How can I implement a very simple asynchronous DRAM controller?

Question

I'd like to know how to build a bare bones asynchronous DRAM controller. I have some 30-pin 1MB SIMM 70ns DRAM (1Mx9 with parity) modules that I'd like to use in a homebrew retro computer project. Unfortunately there's no datasheet for them so I've been going from the Siemens HYM 91000S-70 and "Understanding DRAM Operation" by IBM.

The basic interface that I'd like to end up with is

/CS: in, chip select
R/W: in, read/not write
RDY: out, HIGH when data is ready
D: in/out, 8-bit data bus
A: in, 20-bit address bus

Refresh seems pretty straight-forward with several ways to get it right. I should be able to do distributed (interleaved) RAS-only refreshing (ROR) during CPU clock LOW (where no memory access is done in this particular chip) using any old counter for the row address tracking. I believe all rows need to be refreshed at least every 64ms according to JEDEC (512 per 8ms according to the Seimens datasheetm i.e. standard refresh of cycle/15.6us), so this should work fine and if I get stuck, I'll just post another question. I'm more interested in getting read and write simple, correct and determining what I should expect as far as speed.

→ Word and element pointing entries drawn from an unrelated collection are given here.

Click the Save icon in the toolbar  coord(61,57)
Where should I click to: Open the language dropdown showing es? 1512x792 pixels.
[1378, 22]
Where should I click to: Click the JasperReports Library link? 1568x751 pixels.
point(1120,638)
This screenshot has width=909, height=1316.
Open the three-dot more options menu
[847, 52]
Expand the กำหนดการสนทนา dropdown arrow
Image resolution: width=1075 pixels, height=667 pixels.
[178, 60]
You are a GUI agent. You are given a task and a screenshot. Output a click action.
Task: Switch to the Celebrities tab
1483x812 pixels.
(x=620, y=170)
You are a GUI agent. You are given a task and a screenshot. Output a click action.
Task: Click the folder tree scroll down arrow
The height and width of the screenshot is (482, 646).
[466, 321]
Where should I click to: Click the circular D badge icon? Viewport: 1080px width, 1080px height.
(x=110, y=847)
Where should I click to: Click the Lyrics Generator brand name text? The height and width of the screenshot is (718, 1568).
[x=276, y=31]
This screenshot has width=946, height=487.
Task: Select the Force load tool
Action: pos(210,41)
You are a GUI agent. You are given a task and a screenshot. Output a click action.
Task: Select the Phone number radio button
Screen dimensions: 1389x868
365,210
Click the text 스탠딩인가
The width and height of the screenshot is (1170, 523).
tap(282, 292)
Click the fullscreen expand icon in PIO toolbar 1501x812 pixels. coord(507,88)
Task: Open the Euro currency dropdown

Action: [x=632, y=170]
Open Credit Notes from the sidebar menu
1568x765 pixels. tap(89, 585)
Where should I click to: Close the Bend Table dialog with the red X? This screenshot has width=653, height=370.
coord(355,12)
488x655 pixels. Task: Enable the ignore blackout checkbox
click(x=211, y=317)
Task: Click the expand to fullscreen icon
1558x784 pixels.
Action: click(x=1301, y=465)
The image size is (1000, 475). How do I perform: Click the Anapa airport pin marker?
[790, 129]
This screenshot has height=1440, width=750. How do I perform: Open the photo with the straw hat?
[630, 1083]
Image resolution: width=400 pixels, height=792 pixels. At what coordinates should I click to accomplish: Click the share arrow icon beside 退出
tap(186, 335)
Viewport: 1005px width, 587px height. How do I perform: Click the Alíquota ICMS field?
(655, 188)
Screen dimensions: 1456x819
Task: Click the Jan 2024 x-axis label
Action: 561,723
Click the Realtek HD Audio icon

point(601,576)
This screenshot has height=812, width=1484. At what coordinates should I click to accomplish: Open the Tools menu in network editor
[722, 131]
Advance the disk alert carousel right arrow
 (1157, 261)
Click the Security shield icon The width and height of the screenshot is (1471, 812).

I'll first quickly describe how I think it works and the potential solutions I've come up with so far.

Basically, you split a 20-bit address in half, using one half for the column and the other for the row. You strobe the row address, then the column address, if /W is HIGH when /CAS goes LOW then it's a read, otherwise it's a write. If it's a write, the data needs to already be on the data bus by that point. After a period of time, if it's a read then the data is available or if it's a write, the data is sure to have been written. Then /RAS and /CAS need to be brought HIGH again in the counter-intuitively named "precharge" period. This completes the cycle.

So, basically it's a transition through several states with non-uniform specific delays between each transition. I've listed it out as a "table" indexed by the duration of each phase of the transaction in order:

t(ASR) = 0ns
- /RAS: H
- /CAS: H
- A0-9: RA
- /W: H
t(RAH) = 10ns
- /RAS: L
- /CAS: H
- A0-9: RA
- /W: H
t(ASC) = 0ns
- /RAS: L
- /CAS: H
- A0-9: CA
- /W: H
t(CAH) = 15ns
- /RAS: L
- /CAS: L
- A0-9: CA
- /W: H
t(CAC) - t(CAH) = ?
- /RAS: L
- /CAS: L
- A0-9: X
- /W: H (data available)
t(RP) = 40ns
- /RAS: H
- /CAS: L
- A0-9: X
- /W: X
t(CP) = 10ns
- /RAS: H
- /CAS: H
- A0-9: X
- /W: X

The times I'm referring to are in the following diagram.

(CA = column address, RA = row address, X = don't care)

Even if it's not exactly that, it's something like that and I think the same kind of solution will work. So I've come up with a couple of ideas so far but I think only the last has potential and I'm looking for better ideas. I'm ignoring refreshing, Fast Page and Parity Checking/Generating here.

The simplest solution is just to use a counter and a ROM where the counter output is the ROM address input and each byte has the appropriate state output for the time period that the address corresponds to. This won't work because ROMs are slow. Even a pre-loaded SRAM seems like it would be far too slow to be worth it.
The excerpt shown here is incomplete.